ENEM 2016 - 2ª Aplicação - Caminhos para combater o racismo no Brasil

Enviada em 04/07/2020

Em um de seus poemas, Carlos Drummond de Andrade cita: “Tinha uma pedra no meio do caminho”, metaforizando os desafios que impedem o pleno desenvolvimento de um bem-estar social. Correlativamente, no Brasil hodierno, o racismo configura-se como um obstáculo na conquista legítima do bem comum, uma vez que esse tipo de desrespeito com a miscigenação faz com que a convivência comunitária seja precarizada. A partir disso, é válido inferir que a lenta mudança de mentalidade da nação, bem como a omissão governamental estão entre as principais premissas agravantes desse quadro.

É inevitável, em primeiro aspecto, observar que o pensamento preconceituoso, no que se refere às diferentes colorações da pele, permanece enraizado na sociedade contemporânea, uma vez que desde o Brasil Colônia, as pessoas negras, por exemplo, são grandes vítimas de injúrias raciais. Questões desse tipo conduzem à exclusão social. Sob essa ótica, cabe resgatar o “Princípio da Corresponsabilidade Inevitável” do psiquiatra Augusto Cury, o qual diz que toda ação individual em uma sociedade gera um impacto coletivo, ou seja, o preconceito afeta não só quem sofre com o racismo, mas toda a sociedade, pois cria um desconforto comunitário devido às injustiças cometidas com as pessoas. À luz dessa ideia, precisa-se mitigar essa mazela em função desse incômodo.

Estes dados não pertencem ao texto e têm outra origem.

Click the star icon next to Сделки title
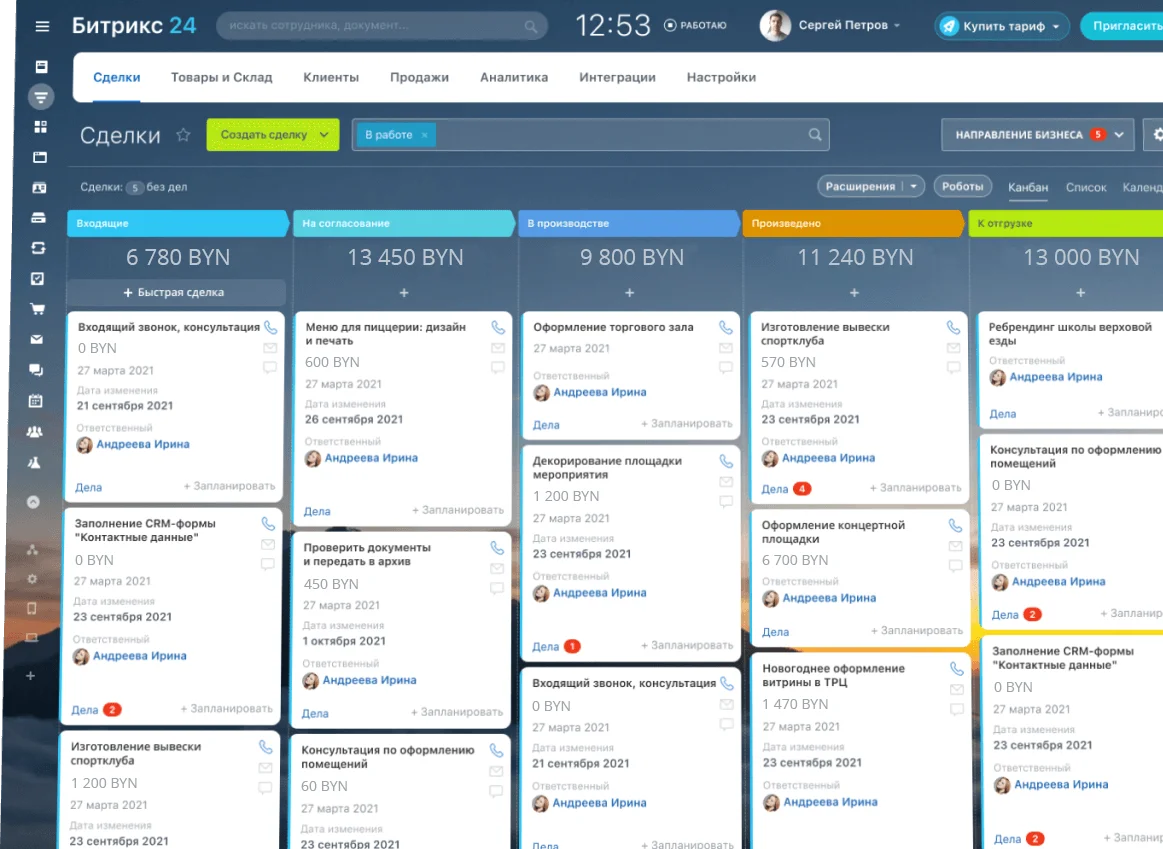The height and width of the screenshot is (849, 1163). 183,135
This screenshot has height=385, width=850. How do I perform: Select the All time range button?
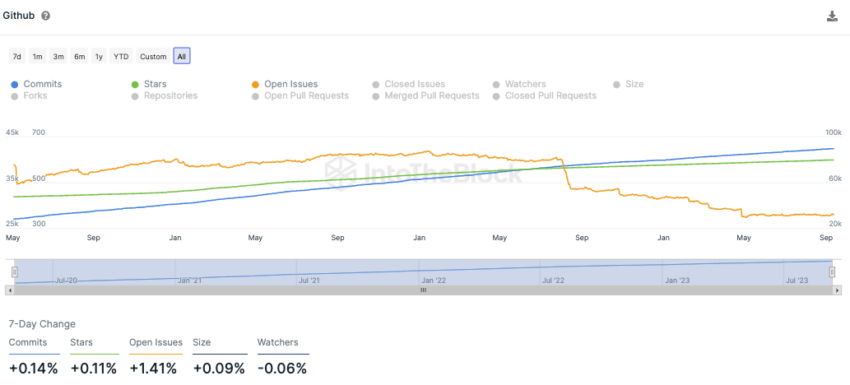tap(182, 56)
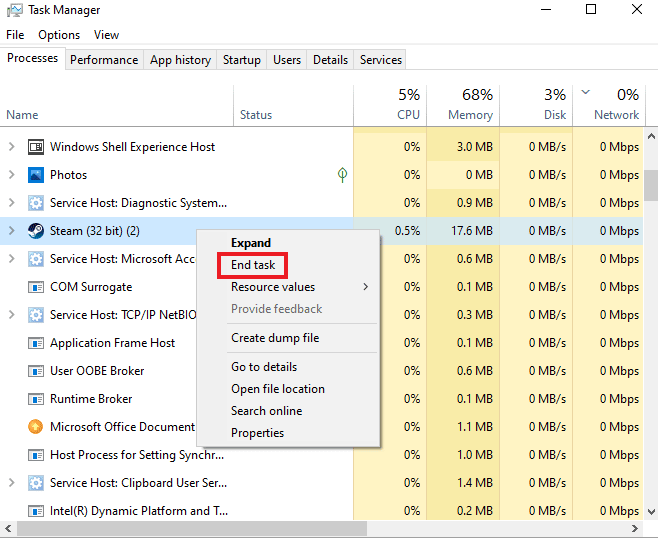Select the Runtime Broker process row

point(91,399)
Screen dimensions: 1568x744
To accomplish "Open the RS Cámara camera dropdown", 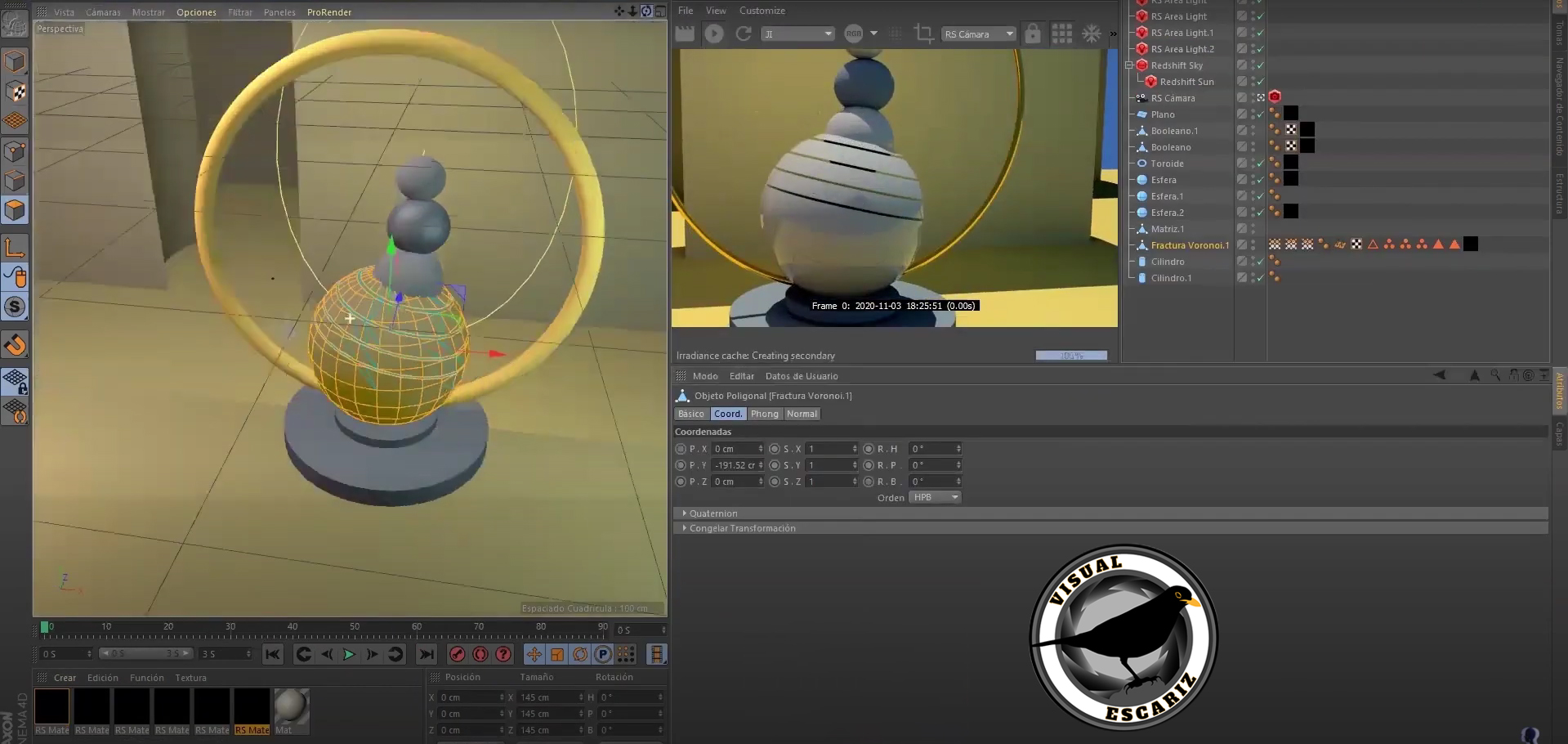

Outrossim, as autoridades públicas não têm dado a devida importância para esse assunto, visto que há escassas tentativas, por parte desse órgão, de diminuir o preconceito proeminente na população. Situações desse tipo levam os cidadãos a banalizarem manifestações sociais, pois não acreditam na ocorrência de atrocidades relacionadas ao racismo em pleno século XXI, como aquela que aconteceu com George Floyd, um negro americano morto por policiais em 2020, julgado por sua cor. Assim sendo, a negligência governamental deve ser contestada para que os citadinos possam ter consciência dos problemas sociais e se engajem no combate ao racismo.

Torna-se improtelável, portanto, desconstruir problemas e propor medidas solutivas. Em vista disso, cabe às ONG’s, mediante redes sociais - detentoras de grande abrangência nacional -, elaborarem ficções engajadas, as quais mostrem a importância de se combater o preconceito racial, a fim de promover uma deliberação comunitária. É fundamental, analogamente, que o Congresso Nacional - instituição de poder máximo estatal -, por meio do Ministério do Desenvolvimento Social, propor regências constitucionais mais rígidas para punir os atos racistas e que cumpram com essas leis, com o fito de, ao menos, atenuar as injúrias raciais. Desse modo, o país conseguirá remover a “pedra” citada por Drummond e alcançar o bem comum.